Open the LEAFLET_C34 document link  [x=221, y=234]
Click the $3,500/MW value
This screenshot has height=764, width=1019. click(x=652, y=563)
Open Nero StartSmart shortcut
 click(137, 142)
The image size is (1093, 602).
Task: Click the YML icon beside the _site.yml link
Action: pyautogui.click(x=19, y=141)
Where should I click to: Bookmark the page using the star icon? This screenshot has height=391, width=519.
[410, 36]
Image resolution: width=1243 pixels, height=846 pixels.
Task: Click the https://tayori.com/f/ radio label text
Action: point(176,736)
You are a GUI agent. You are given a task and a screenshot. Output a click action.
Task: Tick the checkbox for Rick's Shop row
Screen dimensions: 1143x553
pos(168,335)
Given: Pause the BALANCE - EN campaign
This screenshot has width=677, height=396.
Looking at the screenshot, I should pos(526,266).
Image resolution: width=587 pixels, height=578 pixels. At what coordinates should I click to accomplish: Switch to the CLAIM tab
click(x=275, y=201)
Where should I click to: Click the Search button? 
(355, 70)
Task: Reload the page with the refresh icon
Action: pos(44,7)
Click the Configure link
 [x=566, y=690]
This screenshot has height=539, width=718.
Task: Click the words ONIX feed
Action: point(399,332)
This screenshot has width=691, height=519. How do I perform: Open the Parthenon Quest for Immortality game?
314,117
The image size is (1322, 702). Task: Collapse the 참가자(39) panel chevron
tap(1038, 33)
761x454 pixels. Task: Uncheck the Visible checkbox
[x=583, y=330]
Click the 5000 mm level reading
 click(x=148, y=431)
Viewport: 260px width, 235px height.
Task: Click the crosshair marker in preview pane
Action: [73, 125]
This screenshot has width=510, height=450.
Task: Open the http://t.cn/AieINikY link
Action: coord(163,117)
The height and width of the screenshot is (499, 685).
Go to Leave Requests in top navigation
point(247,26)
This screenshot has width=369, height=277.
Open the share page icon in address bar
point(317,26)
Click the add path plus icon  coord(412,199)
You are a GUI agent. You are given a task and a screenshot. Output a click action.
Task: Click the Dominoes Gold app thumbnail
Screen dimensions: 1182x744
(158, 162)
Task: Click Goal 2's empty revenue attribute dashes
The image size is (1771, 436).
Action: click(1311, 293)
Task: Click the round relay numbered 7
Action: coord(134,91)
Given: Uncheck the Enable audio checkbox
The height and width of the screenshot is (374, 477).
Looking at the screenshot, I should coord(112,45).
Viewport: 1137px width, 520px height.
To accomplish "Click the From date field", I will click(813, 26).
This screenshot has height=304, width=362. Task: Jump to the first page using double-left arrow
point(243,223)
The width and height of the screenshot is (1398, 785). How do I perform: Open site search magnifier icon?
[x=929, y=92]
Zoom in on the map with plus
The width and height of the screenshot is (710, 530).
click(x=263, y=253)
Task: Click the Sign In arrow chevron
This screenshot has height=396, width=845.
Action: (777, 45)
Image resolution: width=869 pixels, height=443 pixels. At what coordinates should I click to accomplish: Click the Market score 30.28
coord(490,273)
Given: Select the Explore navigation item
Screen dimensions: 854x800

──────

CHALLENGE: Please swap "checkbox" for "check box" throughout the records above and leave everything else unchanged.

COMPLETE ANSWER:
Open the LEAFLET_C34 document link  [x=221, y=234]
Click the $3,500/MW value
This screenshot has height=764, width=1019. click(x=652, y=563)
Open Nero StartSmart shortcut
 click(137, 142)
The image size is (1093, 602).
Task: Click the YML icon beside the _site.yml link
Action: pyautogui.click(x=19, y=141)
Where should I click to: Bookmark the page using the star icon? This screenshot has height=391, width=519.
[410, 36]
Image resolution: width=1243 pixels, height=846 pixels.
Task: Click the https://tayori.com/f/ radio label text
Action: point(176,736)
You are a GUI agent. You are given a task and a screenshot. Output a click action.
Task: Tick the check box for Rick's Shop row
Screen dimensions: 1143x553
pos(168,335)
Given: Pause the BALANCE - EN campaign
This screenshot has width=677, height=396.
Looking at the screenshot, I should pos(526,266).
Image resolution: width=587 pixels, height=578 pixels. At what coordinates should I click to accomplish: Switch to the CLAIM tab
click(x=275, y=201)
Where should I click to: Click the Search button? 
(355, 70)
Task: Reload the page with the refresh icon
Action: pos(44,7)
Click the Configure link
 [x=566, y=690]
This screenshot has height=539, width=718.
Task: Click the words ONIX feed
Action: point(399,332)
This screenshot has width=691, height=519. How do I perform: Open the Parthenon Quest for Immortality game?
314,117
The image size is (1322, 702). Task: Collapse the 참가자(39) panel chevron
tap(1038, 33)
761x454 pixels. Task: Uncheck the Visible check box
[x=583, y=330]
Click the 5000 mm level reading
 click(x=148, y=431)
Viewport: 260px width, 235px height.
Task: Click the crosshair marker in preview pane
Action: [73, 125]
This screenshot has width=510, height=450.
Task: Open the http://t.cn/AieINikY link
Action: coord(163,117)
The height and width of the screenshot is (499, 685).
Go to Leave Requests in top navigation
point(247,26)
This screenshot has width=369, height=277.
Open the share page icon in address bar
point(317,26)
Click the add path plus icon  coord(412,199)
You are a GUI agent. You are given a task and a screenshot. Output a click action.
Task: Click the Dominoes Gold app thumbnail
Screen dimensions: 1182x744
(158, 162)
Task: Click Goal 2's empty revenue attribute dashes
The image size is (1771, 436).
Action: click(1311, 293)
Task: Click the round relay numbered 7
Action: coord(134,91)
Given: Uncheck the Enable audio check box
The height and width of the screenshot is (374, 477).
Looking at the screenshot, I should coord(112,45).
Viewport: 1137px width, 520px height.
To accomplish "Click the From date field", I will click(813, 26).
This screenshot has height=304, width=362. Task: Jump to the first page using double-left arrow
point(243,223)
The width and height of the screenshot is (1398, 785). How do I perform: Open site search magnifier icon?
[x=929, y=92]
Zoom in on the map with plus
The width and height of the screenshot is (710, 530).
click(x=263, y=253)
Task: Click the Sign In arrow chevron
This screenshot has height=396, width=845.
Action: (777, 45)
Image resolution: width=869 pixels, height=443 pixels. At what coordinates should I click to accomplish: Click the Market score 30.28
coord(490,273)
Given: Select the Explore navigation item
Screen dimensions: 854x800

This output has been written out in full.